綿が詰まっている身の上、痛みなどはないが、少しばかり視界が歪む。
とはいえ、その程度で目の前の顔がマイルドに見えるはずもなく、
「金で解決とは、どこまでヒトをコケにする気だ? ああ?」
「解決するとは思ってないわよ。ただ、今からする交渉に貴方が邪魔なだけ。正確には、貴方のその、正義のせの字もなさそうな、愉快な顔が邪魔なのよ」
そもそも、助けを乞う少年をさっさと見捨てているのだから、顔以前の問題だが。
「……チッ」
放り投げられることも込みでそう言えば、ドロシーの意図を汲んだのだろう、掴まれた状態はそのままに、くるりと身体が姉弟へと向けられた。
「とりあえず、街まで戻りましょうか」
「おい」
「はいはい。あのね、街まで送ることを前提に、助けたお礼として、なんだけど」
「…………」
区切り区切り言ったのは、もちろん、ドロシーの頭を無遠慮に掴む背後にも前提を呑ませるため。止める様子のないことを感じつつ、「お礼」に対して更に硬くなった姉弟へ、ドロシーは決して変わらぬトーンで言った。

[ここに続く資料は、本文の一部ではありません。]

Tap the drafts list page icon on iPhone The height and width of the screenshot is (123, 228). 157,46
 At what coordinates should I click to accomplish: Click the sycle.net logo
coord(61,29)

「あたしたちに助けられたって、吹聴してくれないかしら? 誰でもいいし、信じて貰わなくてもいいから、可愛い赤ずきんのウサギと、馬鹿力のかかしに助けられたって、できるだけたくさんのヒトに伝えて欲しいの」
「ど、どうして?」
尋ねてきたのは弟の方。
姉を助けるため、最終的にウサギのぬいぐるみへ縋った少年の質問に、普段であれば茶化すに留めるドロシーは、声音こそ何でもない風に答えた。
「名声を得るためよ。名声を得たら、”機神の道楽”に参加できるでしょう?」
どんな望みでも叶えてくれるという祭典、”機神の道楽”。
参加資格者に求められるのは、手段も、生き死にさえも問わない、絶対の勝利。
この世界に住まう者なら誰もが知り、誰もが知る故に向けられる少年からの案じに、ドロシーは気づかない素振りで「お願いね」と念を押す。